▶ [How to complete this task] In the passage below on the mind and union with God, why does trying to pray show that the mind is not our highest spiritual faculty? Explain in one to three sentences.

▶ [Page text]
This can be very tricky to grasp. It’s a very mystical thing – and the mind naturally hates mystery. It hates to be surpassed. It hates not being able to know the boundaries. It hates life outside the box. It hates the infinite because it is finite. It hates trying to figure out how God could become flesh and have a 9 month gestation inside a young virgin’s womb. It hates trying to figure out how Jesus can be both fully God and fully man at the same time! It hates trying to figure out how He could so easily walk on water, defying reality. Reason, logic and our mental ability are wonderful gifts from God. Yet they are fallen in this sinful world and they are not our highest spiritual faculty. To test this, just try to pray. When you stand quietly and try to focus on our Lord, the mind constantly bombards you with random thoughts to distract from prayer. It’s like we have “monkey-mind” with thoughts jumping from one thing to the next, non-stop. It shows us that we don’t primarily know God through our minds. We could say we know Him through our “hearts” but even that conjures up images of cupid and luvy-duvy emotions that also fall short when trying to grasp our connectedness to our Risen Savior that surpasses even death itself.
This mysterious, mystical union between the Triune God and His Christians is the very essence of our salvation. It is restored relationship and connectedness that surpasses all human knowledge and understanding. It is reconciliation, forgiveness, healing and life. It gives the fullness of God for those who believe. It is the very moment when our mind is quieted and there is deep Communion with our Lord. This happens in repentance, in turning from our sinful ways and seeking our Lord’s ways. This takes place when we are Baptized and brought into God’s Kingdom. This wonderful experience occurs when we meet with Him in the quietness of prayer. This fullness of God becomes ours when take and eat the body of Christ and take and drink the blood of Christ in Holy Communion. It is all encapsulated in this faithful image of a tree’s roots burrowing down deeper into the soil, grounded and strengthened in every way by the grace of God.
Finally, St. Paul ends his prayer with an amazing doxology, a prayer of praise and admiration. He says: “Now to Him who is able to do far more abundantly than all that we ask or think, according to the power at work within us, to Him be glory in the church and in Christ Jesus throughout all generations, forever and ever. Amen.” Such is the fullness of God. He is able to do more than we can imagine or even think to ask for! How comforting this is when life is spinning in a whirl-wind around us and we don’t know which way to turn or even what to pray! God is always at work within us, working out good for those who love Him. What tremendous joy this gives in a life of uncertainty and fleeting shallowness! Christ has made us aware that we are God’s people, united to Him in Holy faith. Then, the world with all of its cares and anxieties around us is silenced – along with different thoughts that normally soar around us like fast-flying birds – and we are still - it is there that we know that our Lord is God. Amen.

Saved entries:
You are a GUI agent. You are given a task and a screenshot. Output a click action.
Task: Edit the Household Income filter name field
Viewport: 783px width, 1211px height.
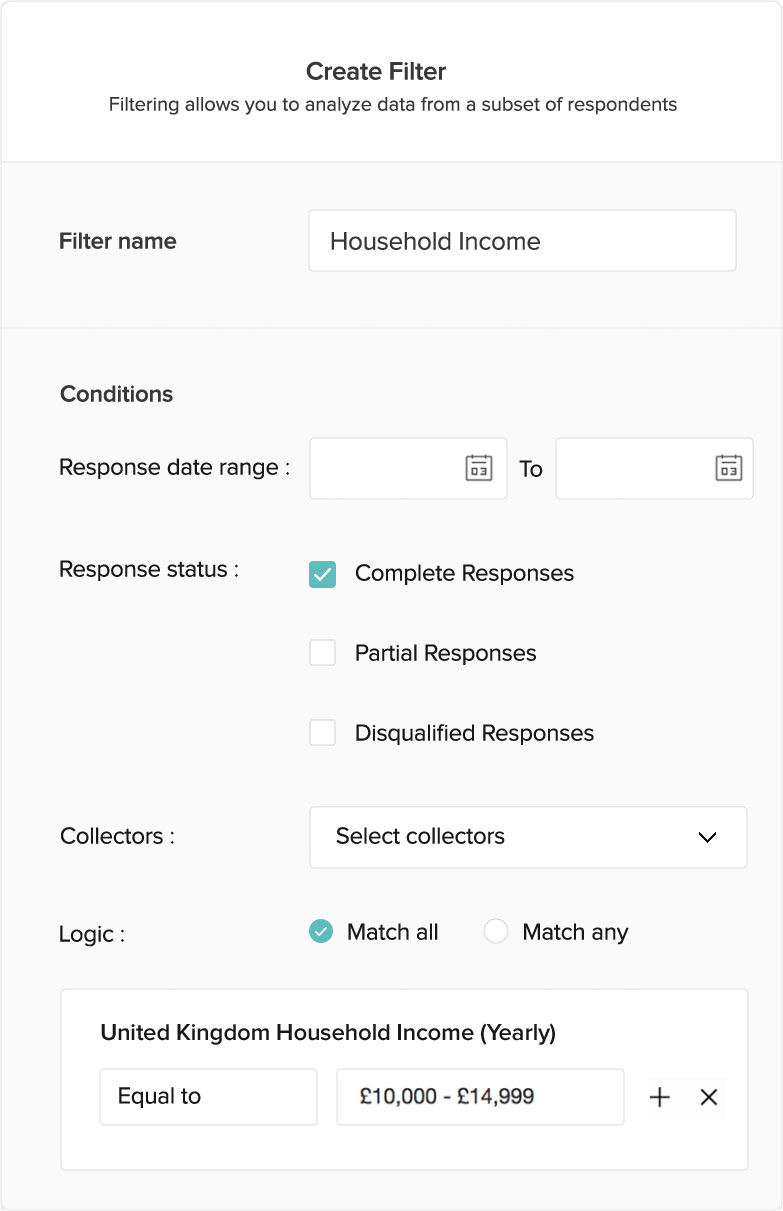tap(522, 241)
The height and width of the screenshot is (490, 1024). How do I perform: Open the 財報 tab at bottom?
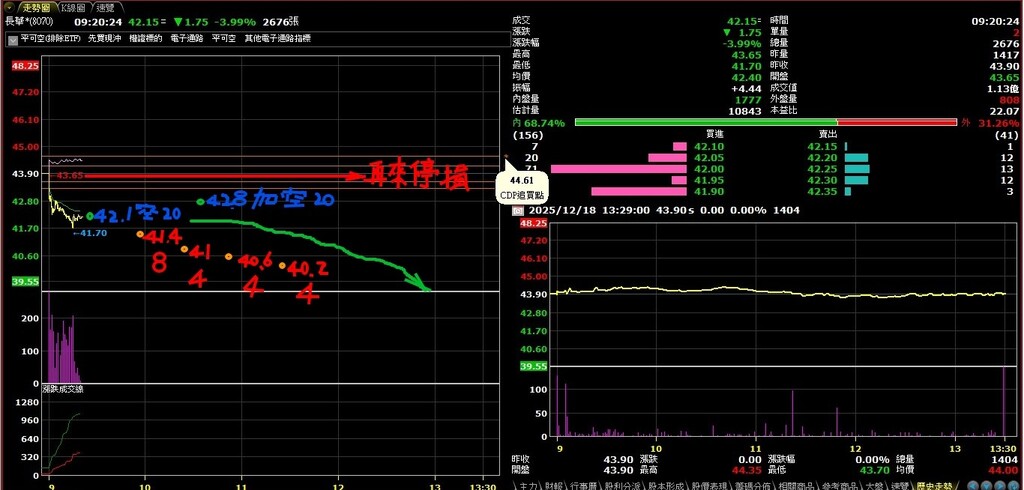click(553, 484)
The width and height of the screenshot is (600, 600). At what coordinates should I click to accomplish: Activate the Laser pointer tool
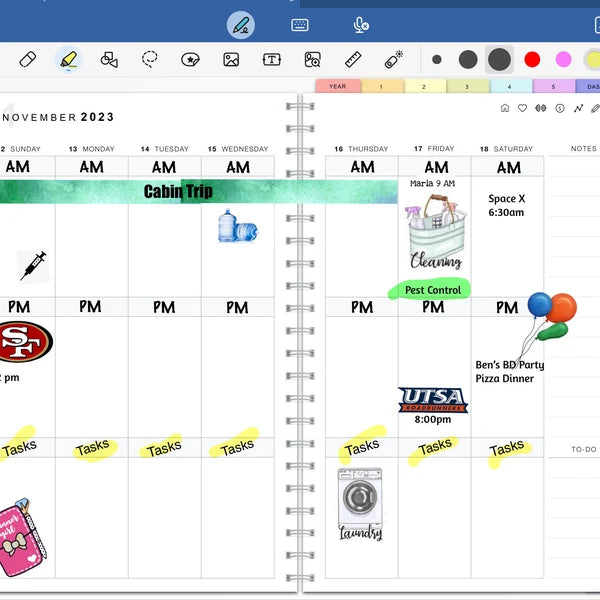(393, 60)
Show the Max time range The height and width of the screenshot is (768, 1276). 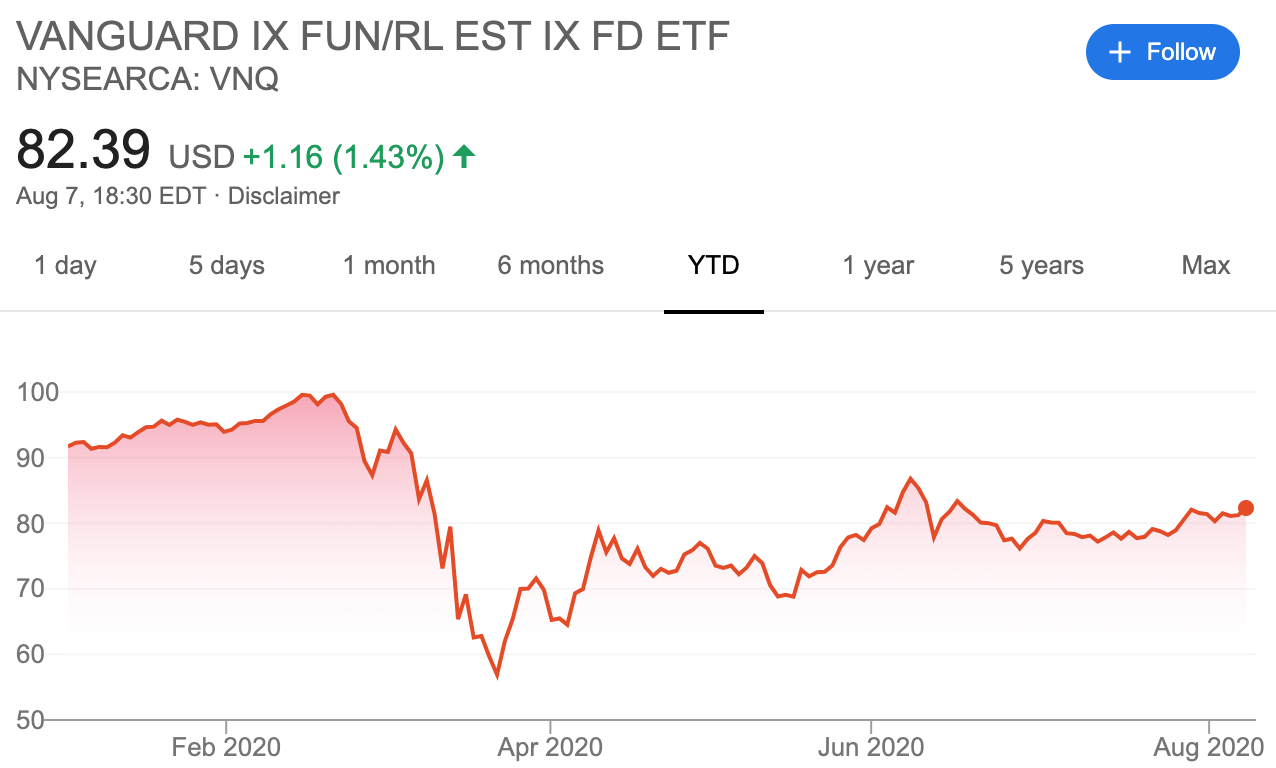1206,265
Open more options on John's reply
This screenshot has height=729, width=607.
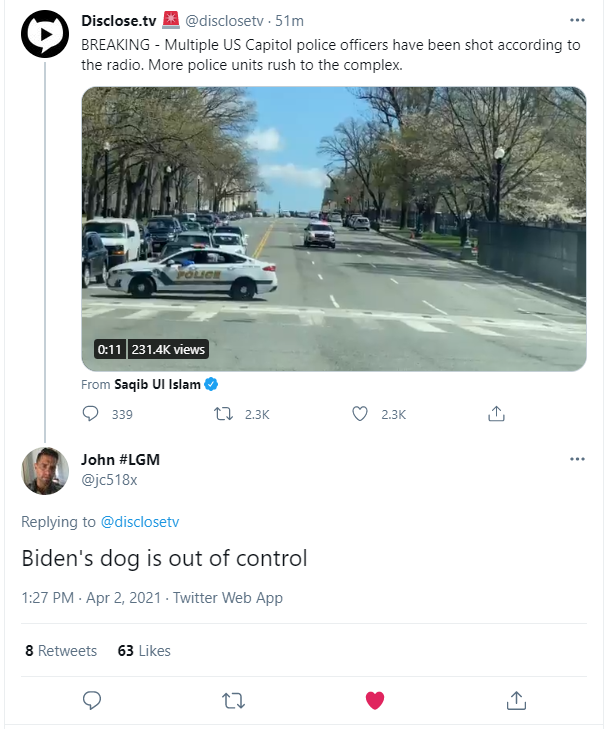click(x=577, y=459)
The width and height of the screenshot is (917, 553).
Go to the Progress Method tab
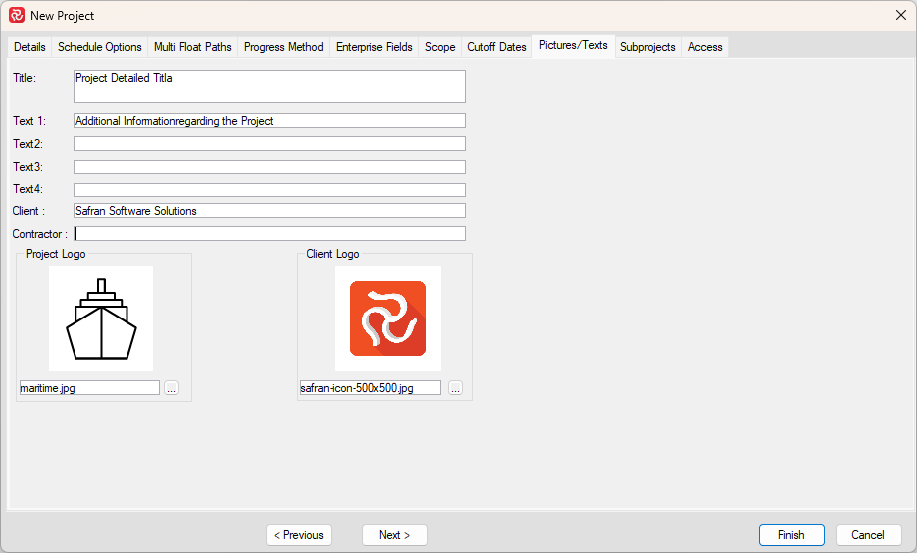coord(284,47)

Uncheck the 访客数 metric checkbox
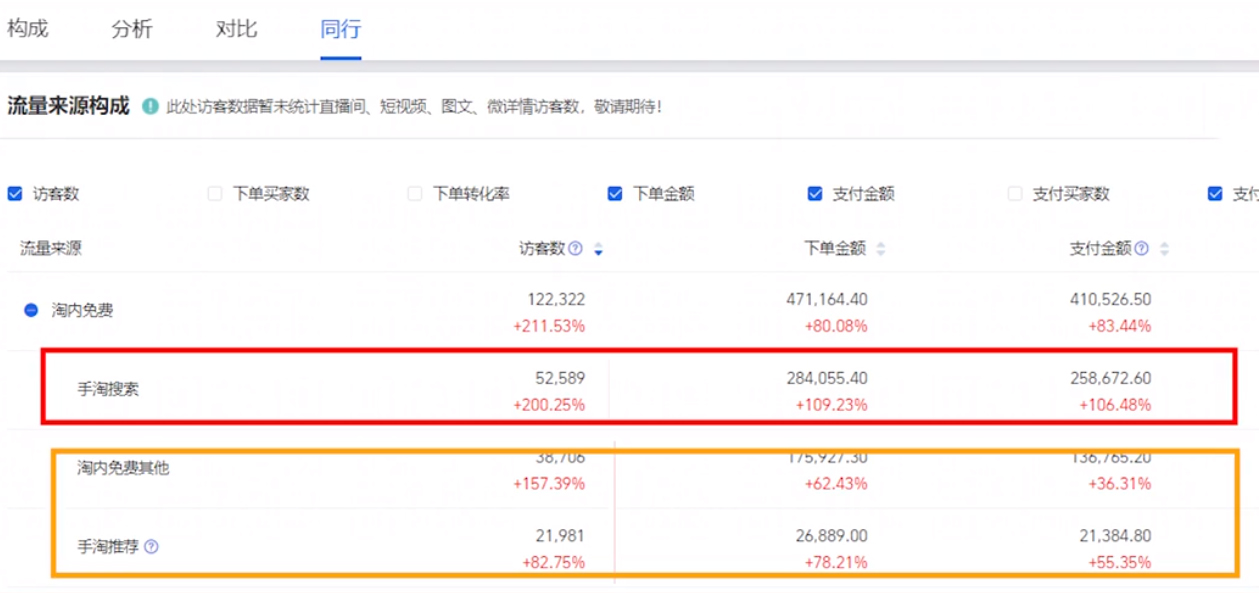pos(16,194)
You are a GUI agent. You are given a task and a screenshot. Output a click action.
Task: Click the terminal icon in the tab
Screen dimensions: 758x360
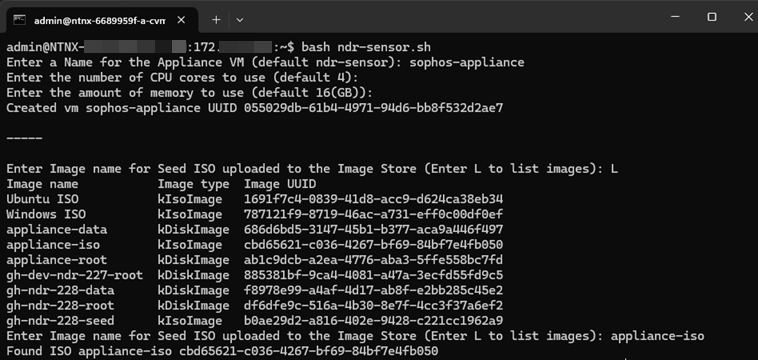tap(19, 20)
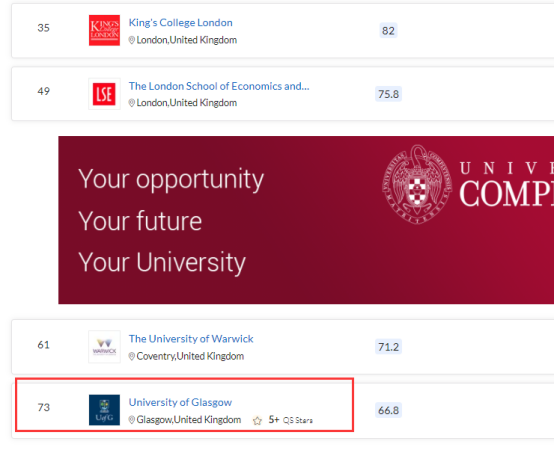Click location pin beside Glasgow, United Kingdom
This screenshot has width=554, height=454.
(x=131, y=420)
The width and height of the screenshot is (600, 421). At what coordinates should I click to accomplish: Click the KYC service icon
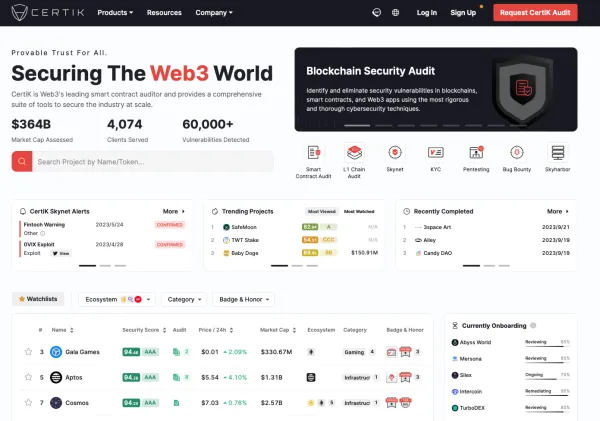click(435, 153)
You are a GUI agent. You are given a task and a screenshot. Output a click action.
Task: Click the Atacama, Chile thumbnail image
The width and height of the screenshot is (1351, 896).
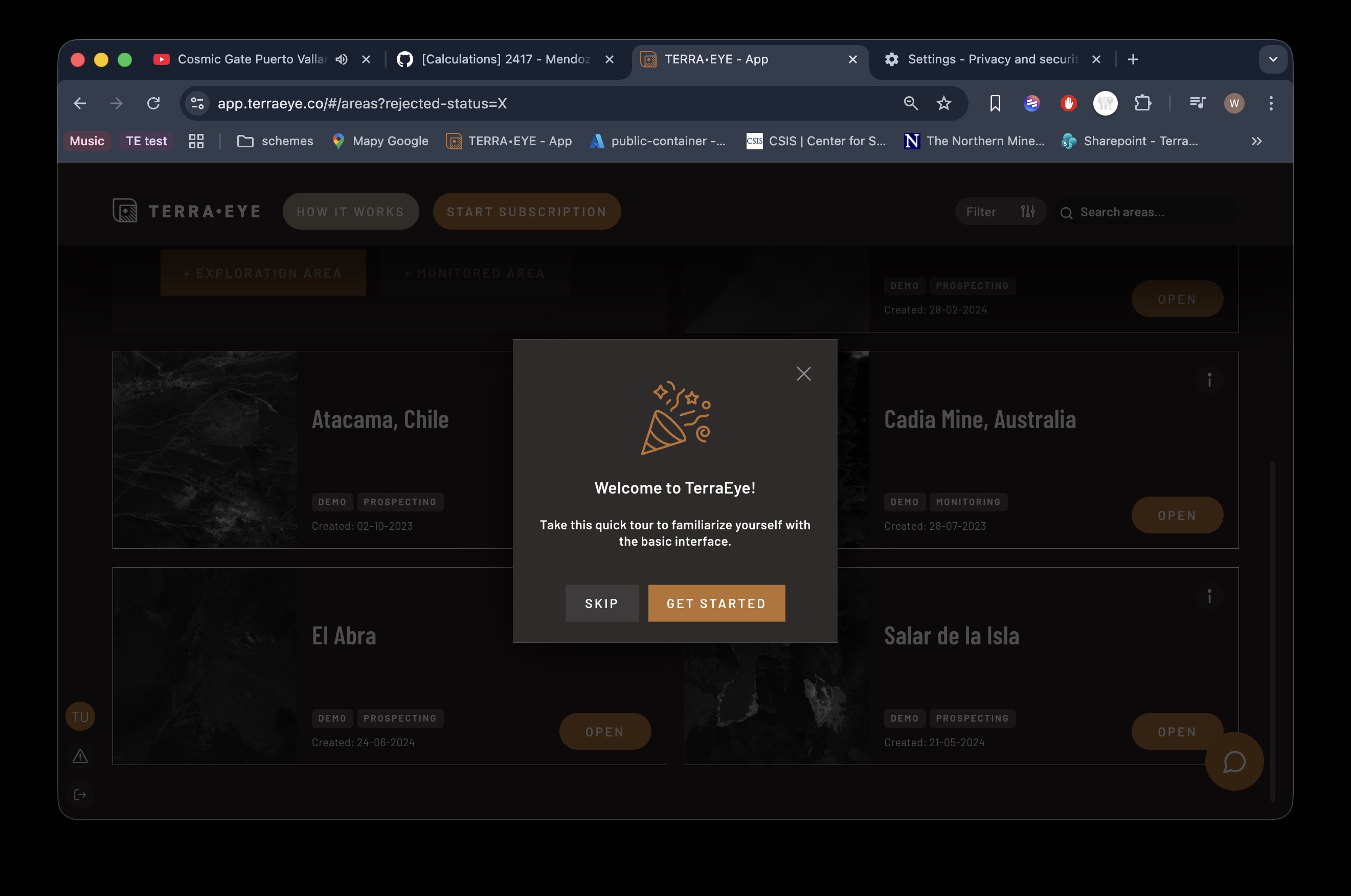205,450
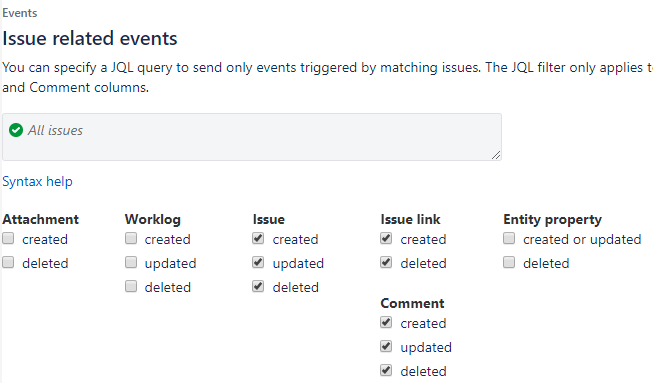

▶ [Solved exercise] When we stand quietly and try to focus on the Lord, the mind keeps bombarding us with random thoughts that distract from prayer, jumping from one thing to the next like a "monkey-mind." This shows that we don't primarily know God through our minds.